Compressive Sensing is a technique that can help reduce the sampling rate of sensing tasks. In mobile crowdsensing applications or wireless sensor networks, the resource burden of collecting samples is often a major concern. Therefore, compressive sensing is a promising approach in such scenarios. An implicit assumption underlying compressive sensing -- both in theory and its applications -- is that every sample has the same cost: its goal is to simply reduce the number of samples while achieving a good recovery accuracy.
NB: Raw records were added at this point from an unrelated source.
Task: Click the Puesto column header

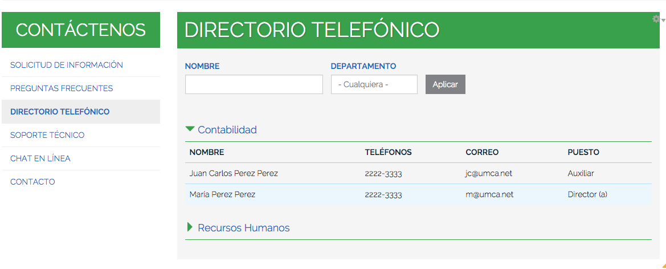Action: click(583, 152)
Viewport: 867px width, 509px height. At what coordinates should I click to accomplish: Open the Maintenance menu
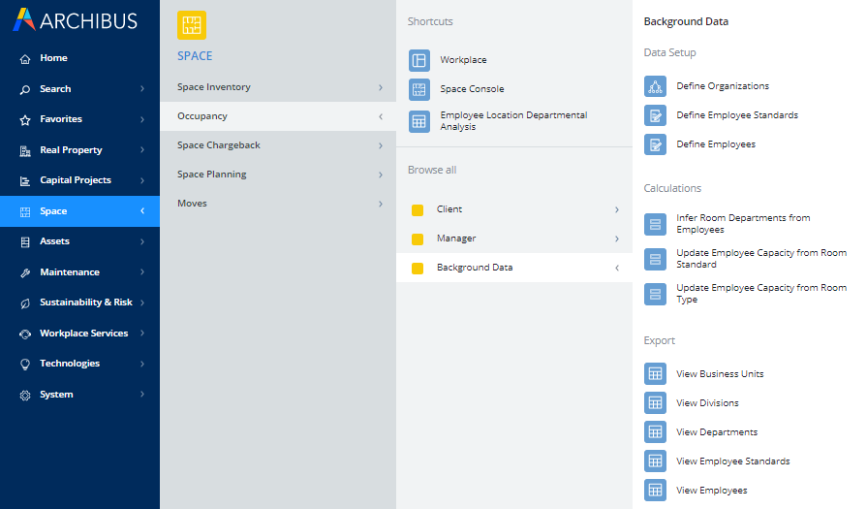[x=79, y=272]
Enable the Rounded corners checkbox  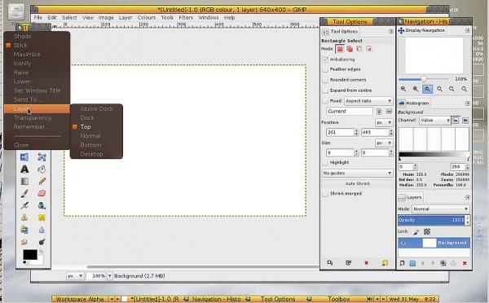(x=325, y=80)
In many networked sensing systems, however, the cost of obtaining a specific sample may depend highly on the location, time, condition of the device, and many other factors of the sample. In this paper, we study compressive sensing in situations where different samples have different costs, and we seek to find a good trade-off between minimizing the total sample cost and the resulting recovery accuracy. We design Cost-Aware Compressive Sensing (CACS), which incorporates the cost-diversity of samples into the compressive sensing framework, and we apply CACS in networked sensing systems. Technically, we use regularized column sum (RCS) as a predictive metric for recovery accuracy, and use this metric to design an optimization algorithm for finding a least cost randomized sampling scheme with provable recovery bounds. We also show how CACS can be applied in a distributed context. Using traffic monitoring and air pollution as concrete application examples, we evaluate CACS based on large-scale real-life traces. Our results show that CACS achieves significant cost savings, outperforming natural baselines (greedy and random sampling) by up to 4x.
网络传感系统的成本感知压缩感知
压缩感知是一种有助于降低感知任务采样率的技术。在移动众测应用或无线传感器网络中,采集样本的资源负担往往是一个主要问题。因此,在这种情况下,压缩感知是一种很有前途的方法。压缩感知的一个隐含假设——无论是在理论上还是在应用中——是每个样本都有相同的成本:它的目标是简单地减少样本数量,同时获得良好的恢复精度。然而,在许多联网传感系统中,获得特定样品的成本可能高度依赖于样品的位置、时间、设备条件和许多其他因素。在本文中,我们研究了不同样本具有不同成本的情况下的压缩感知,并寻求在最小化总样本成本和由此产生的恢复精度之间找到一个很好的权衡。我们设计了成本感知压缩感知(CACS),将样本的成本多样性纳入压缩感知框架,并将其应用于网络感知系统。从技术上讲,我们使用正则化列和(RCS)作为恢复精度的预测指标,并使用该指标设计了一种优化算法,用于寻找具有可证明恢复界限的最小成本随机抽样方案。我们还将展示如何在分布式上下文中应用CACS。以交通监测和空气污染为具体应用实例,基于大规模的现实生活轨迹对CACS进行了评估。我们的结果表明,CACS实现了显著的成本节约,优于自然基线(贪婪和随机抽样)高达4倍。
本文章由计算机程序翻译,如有差异,请以英文原文为准。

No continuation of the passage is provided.